Aux États-Unis, Kyle Goodwin, un blogueur sportif qui hébergeait ses vidéos professionnelles sur Megaupload a déposé une motion, soutenue par l’Electronic Fontier Foundation, pour savoir à qui il devait s’adresser pour récupérer ses données sans débourser un centime. La réponse de Neil Mac Bride, le procureur en charge du dossier, est limpide : « Le gouvernement ne possède aucun des biens que réclame Monsieur Goodwin. (…) Et [il] ne s’oppose pas à ce que [ce monsieur] puisse accéder aux 1 103 serveurs précédemment loués par Megaupload. (…) Monsieur Goodwin peut se procurer les services d’un expert pour l’assister dans sa démarche ». En plus explicite, les autorités américaines ne sont absolument pas disposées à régler la facture d’une telle opération.
Il est urgent d’attendre…
Et pour l’internaute français qui aurait, par exemple, placé ses photos ou ses vidéos de mariage sur les serveurs de Megaupload ? Nous avons contacté à ce sujet Maître Van De Wiele, avocat pour le cabinet Alain Bensoussan, spécialisé dans le droit des technologies avancées. Sa réponse laisse peu d’espoir : « l’internaute français qui a déposé des fichiers légaux sur le site a pour le moment peu de chances de les récupérer. Sur le plan contractuel, les conditions de service de Megaupload sont soumises au droit américain ».

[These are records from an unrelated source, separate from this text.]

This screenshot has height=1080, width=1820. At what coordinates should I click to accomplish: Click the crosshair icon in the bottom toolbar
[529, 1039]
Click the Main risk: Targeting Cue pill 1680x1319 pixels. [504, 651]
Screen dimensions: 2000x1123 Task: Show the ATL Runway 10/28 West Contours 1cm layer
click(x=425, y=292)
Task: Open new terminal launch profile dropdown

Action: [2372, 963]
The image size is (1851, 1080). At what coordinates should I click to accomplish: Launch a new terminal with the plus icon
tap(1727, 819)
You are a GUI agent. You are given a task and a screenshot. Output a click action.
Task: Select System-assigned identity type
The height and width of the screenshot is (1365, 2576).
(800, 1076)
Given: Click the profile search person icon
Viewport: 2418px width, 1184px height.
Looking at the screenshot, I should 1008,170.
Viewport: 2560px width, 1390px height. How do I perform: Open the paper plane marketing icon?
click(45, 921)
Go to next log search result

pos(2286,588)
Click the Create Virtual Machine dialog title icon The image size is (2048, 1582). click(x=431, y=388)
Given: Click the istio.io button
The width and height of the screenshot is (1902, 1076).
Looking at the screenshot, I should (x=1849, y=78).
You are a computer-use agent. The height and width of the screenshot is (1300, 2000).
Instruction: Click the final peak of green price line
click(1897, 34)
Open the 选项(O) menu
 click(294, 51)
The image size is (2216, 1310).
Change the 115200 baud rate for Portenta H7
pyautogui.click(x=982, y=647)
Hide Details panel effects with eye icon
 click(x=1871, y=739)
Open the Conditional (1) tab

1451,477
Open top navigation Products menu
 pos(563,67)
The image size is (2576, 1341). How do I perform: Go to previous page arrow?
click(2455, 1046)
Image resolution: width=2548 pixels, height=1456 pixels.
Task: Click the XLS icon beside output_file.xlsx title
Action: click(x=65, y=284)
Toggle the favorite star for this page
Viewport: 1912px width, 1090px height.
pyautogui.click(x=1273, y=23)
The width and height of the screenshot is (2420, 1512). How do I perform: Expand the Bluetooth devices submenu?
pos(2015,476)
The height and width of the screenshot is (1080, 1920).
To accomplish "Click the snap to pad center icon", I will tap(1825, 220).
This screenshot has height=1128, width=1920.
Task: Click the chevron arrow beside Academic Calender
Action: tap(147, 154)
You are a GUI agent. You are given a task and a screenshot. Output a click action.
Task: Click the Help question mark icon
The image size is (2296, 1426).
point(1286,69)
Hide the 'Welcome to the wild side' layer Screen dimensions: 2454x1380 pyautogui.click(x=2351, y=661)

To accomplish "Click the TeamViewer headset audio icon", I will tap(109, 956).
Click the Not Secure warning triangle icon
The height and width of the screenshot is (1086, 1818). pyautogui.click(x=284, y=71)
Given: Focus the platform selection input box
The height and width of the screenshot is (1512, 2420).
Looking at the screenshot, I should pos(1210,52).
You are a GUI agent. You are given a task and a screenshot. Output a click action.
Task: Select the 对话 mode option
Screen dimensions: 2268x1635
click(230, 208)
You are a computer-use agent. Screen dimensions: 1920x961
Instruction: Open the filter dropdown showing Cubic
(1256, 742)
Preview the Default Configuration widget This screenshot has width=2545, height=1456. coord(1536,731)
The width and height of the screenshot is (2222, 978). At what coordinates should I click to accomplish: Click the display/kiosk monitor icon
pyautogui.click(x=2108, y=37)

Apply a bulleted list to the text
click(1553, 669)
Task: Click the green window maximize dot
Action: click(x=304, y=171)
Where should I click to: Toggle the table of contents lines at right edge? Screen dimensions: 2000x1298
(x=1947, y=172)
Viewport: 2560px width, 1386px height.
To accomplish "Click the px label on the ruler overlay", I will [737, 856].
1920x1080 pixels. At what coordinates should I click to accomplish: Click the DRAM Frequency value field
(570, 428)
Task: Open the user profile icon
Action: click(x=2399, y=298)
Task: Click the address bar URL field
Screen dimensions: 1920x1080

Pour l’avocat, « sauf à intenter une procédure directement aux USA, l’internaute pourrait tenter de saisir un juge français, qui a la possibilité d’appliquer un droit étranger. Mais à supposer que le juge français se reconnaisse compétent, son jugement devra être exécuté sur les territoires où sont situés les serveurs d’hébergement, ce qui implique une autorisation des autorités judiciaires notamment américaines… longue à obtenir, si elle est accordée. En outre, contre qui agir ? Si c’est l’hébergeur, il faudra faire sauter les limitations de responsabilité stipulées dans le contrat que l’internaute a accepté ».
Le dernier conseil de Maître Van De Wiele est d’attendre que la situation se décante outre-atlantique avant d’entamer toute action. Une attente qui va certainement durer… un certain temps.